KESIAN SUHA ARAFAT.

on Nov 1, 2011




The widow of the late Palestinian leader Yasser Arafat has been accussed of amassing millions in a deal she made in 2006 when she was living in Tunisia. (File photo)


Tunisian authorities issued an international arrest warrant for Suha Arafat, widow of late Palestinian leader Yasser Arafat, as part of a corruption probe into Tunisia’s former first family, the justice ministry said on Monday.

Suha Arafat used to spend much of her time in Tunisia and was for many years close to the wife of former President Zine al-Abidine Ben Ali, who was forced to flee by the north African country’s revolution in January.
“Tunisia issued an arrest warrant against Mrs Arafat on suspicion of involvement in cases of financial corruption with the family of Ben Ali’s wife,” said Shokri Nafti, a spokesman for the justice ministry.

In Malta, Arafat on Monday rejected the charges.

“I reject all the accusations listed in the media; I am ready to deal with this issue, to submit documents, and I have entrusted a Tunisian lawyer to present these documents,” she told AFP in a telephone interview.

The widow of the former Palestinian leader also said she was unaware of an international arrest warrant issued against her.

“I officially declare that I am not aware of an arrest warrant issued against me and no international organization has informed me,” she said.

In response to the charges linking her with the former first lady, she said: “I have had no connection since 2007 with the issue of the International School and I have all official documents proving I sold all my shares and my actions in the school to Asma Mahjoub, the niece of Leila,” Suha Arafat told AFP.

She added that “payments made by her to contribute to the capital of the International School was a loan of 300,000 Tunisian dinars ($212,000) obtained from the Housing Bank of Tunisia.

“I have paid out the loan and when I gave up my share, I only made 30,000 dinars,” she said.

She stressed she had no connection “with any case in which Ben Ali’s name is mentioned” and called for her name “not to be linked” to the wife of the ousted Tunisian president.
The Arafat family established ties to Tunisia in the period when the Palestine Liberation Organization was exiled and set up its headquarters in Tunis in the 1980s and early 1990s.

After the death of the Palestinian leader in 2004, his widow received a Tunisian passport and was frequently seen in Tunisia alongside Ben Ali’s wife, Leila Trabelsi, a former hairdresser whose relatives came to control much of the economy.

But Arafat was stripped of her Tunisian nationality and deported in 2007 after a dispute with Trabelsi.
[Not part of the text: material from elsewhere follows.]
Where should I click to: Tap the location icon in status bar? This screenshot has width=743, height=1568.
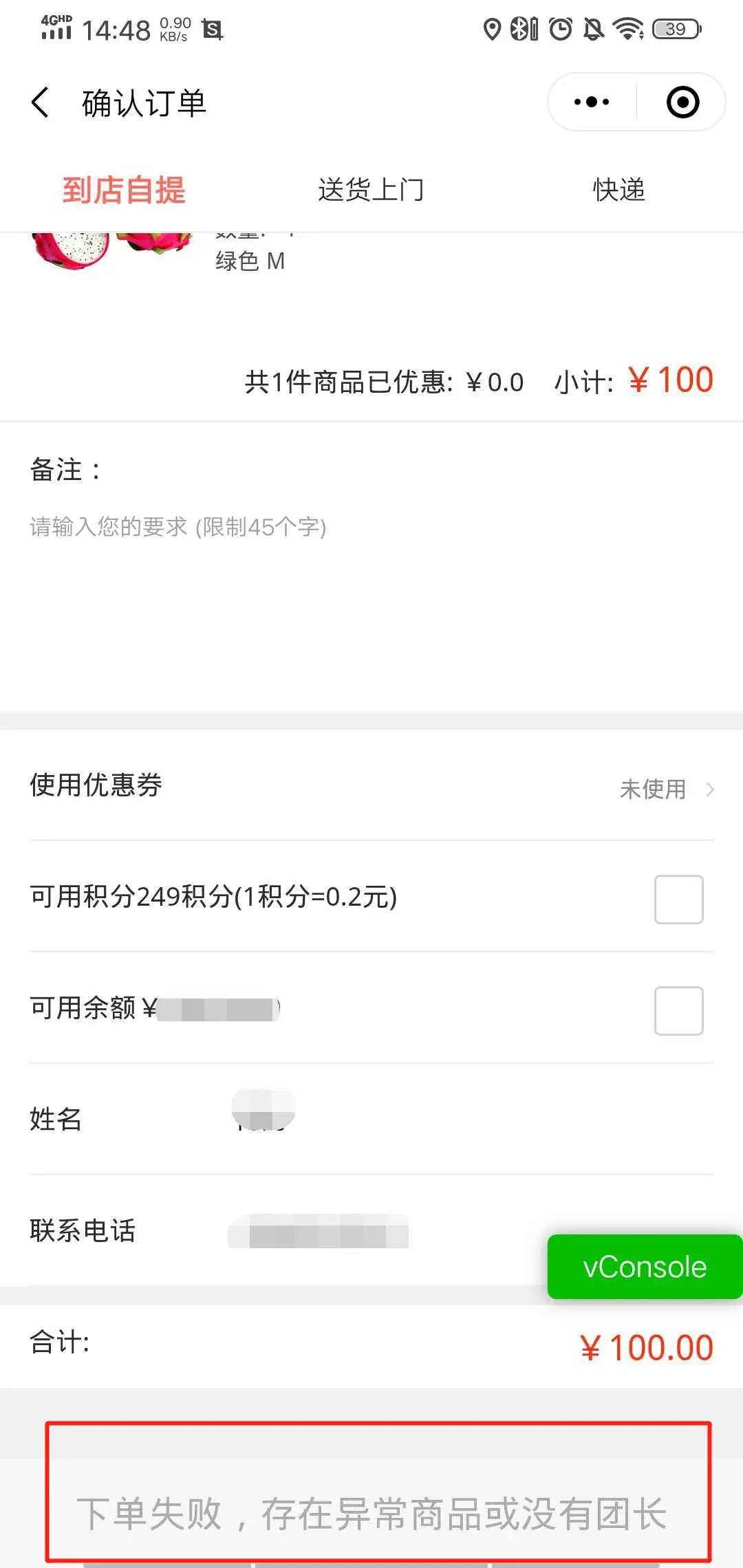coord(491,30)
She now lives in Malta, according to a Palestinian source who used to be close to the Arafat family.

The charges she faces in Tunisia include alleged corruption involving the setting up of a school by the Carthage International School in which she was involved with Trabelsi.

Arafat on Monday said she severed her links to the school in 2007 and had documents to prove that she had sold her shares to Asma Mahjoub, the niece of the former first lady.

Since Tunisia’s revolution, which set in motion Arab uprisings across the region, prosecutors have been pursuing dozens of people linked to the former first lady on charges of corruption.

The courts have also convicted Ben Ali and his wife, in absentia, of theft, possession of drugs and weapons, and corruption. Ben Ali’s lawyer denies the charges.